74)仁那と早苗

 タテアナ基地の地下室で台座の上で、不思議な光を浴びて意識を失った小春だったが、誰かに呼び掛けられて目を覚ました。


 「小春、小春」

 「……うぅん」

 「小春ってば、起きて!」

 「……ちょっと待って、仁那……わたしとっても眠い……えっ仁那?」


 寝入っていた小春が仁那に呼び掛けられた事に驚いて目を覚ました。そこは真白い美しい部屋に居た。奥に大きな扉が見える。

 

 (あれ!? さっきまでわたしと仁那は地下に居た筈……ここは一体……そうだ! 仁那!)

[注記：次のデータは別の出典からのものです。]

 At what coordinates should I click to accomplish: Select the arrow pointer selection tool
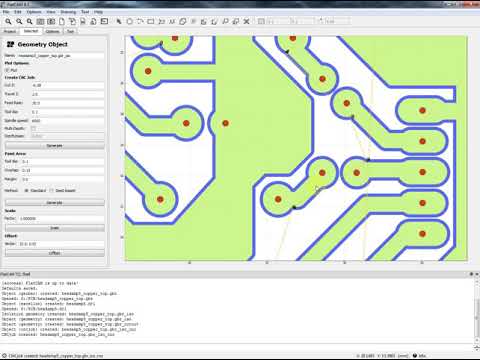click(x=119, y=21)
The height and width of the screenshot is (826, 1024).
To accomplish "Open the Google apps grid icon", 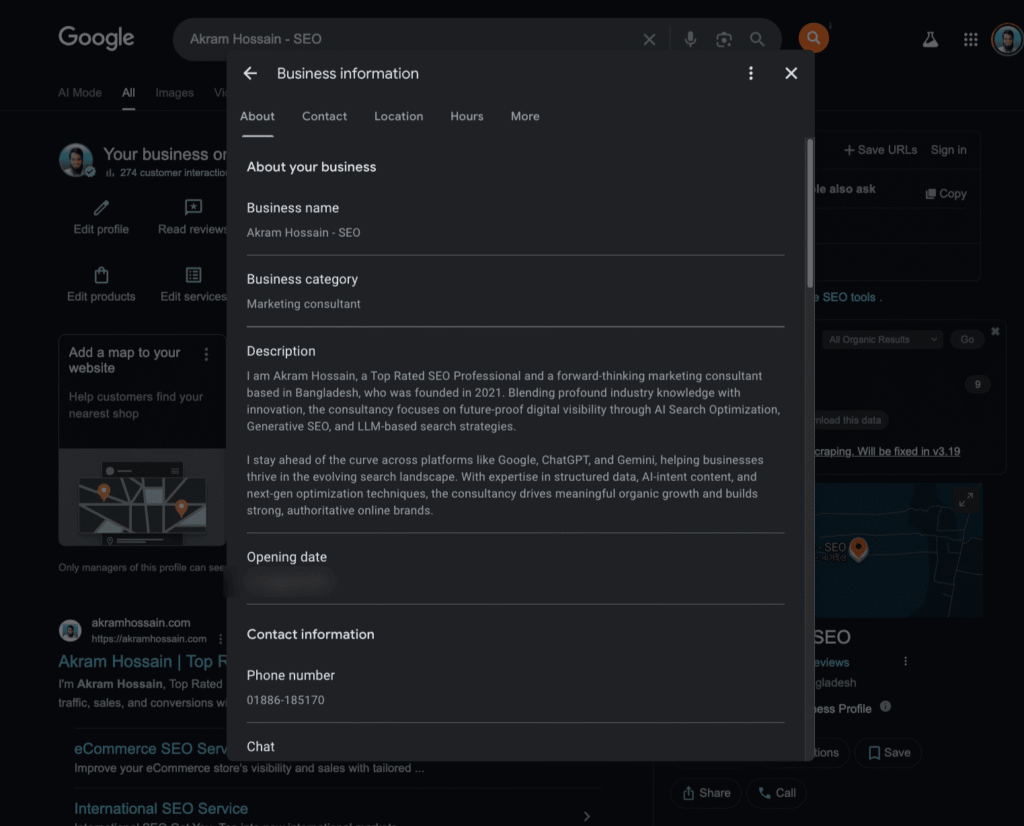I will [970, 39].
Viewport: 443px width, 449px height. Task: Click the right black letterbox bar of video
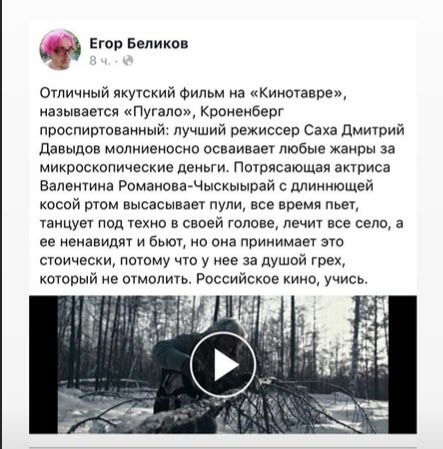pos(402,364)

 小春は慌てて仁那を探すと、其処には……真白いワンピースを着た6歳くらいの女の子が居た。美しい栗色のルーズウェーブの髪をして金色の瞳をした仁那瓜二つの顔をした少女だ。


 「……あなたは誰なの?」

 「もう! 私よ、仁那よ! 小春」

 「えぇ!? その姿……仁那なの?」


 仁那と名乗った目の前の少女は確かに仁那を幼くした感じの少女だった。しかもちゃんと健康な体がある。その姿を見た小春は……


 「仁那!! あぁ……ほんとに! 良かった! うぅ、ぐす、うぐぅ……」



 小春は小さな仁那を抱き締めて大泣きに泣いた。どれくらい泣いたか分らない程、泣き続けた。その間、小さな仁那は小春の頭を抱き締めてそして、頭を撫で続けた。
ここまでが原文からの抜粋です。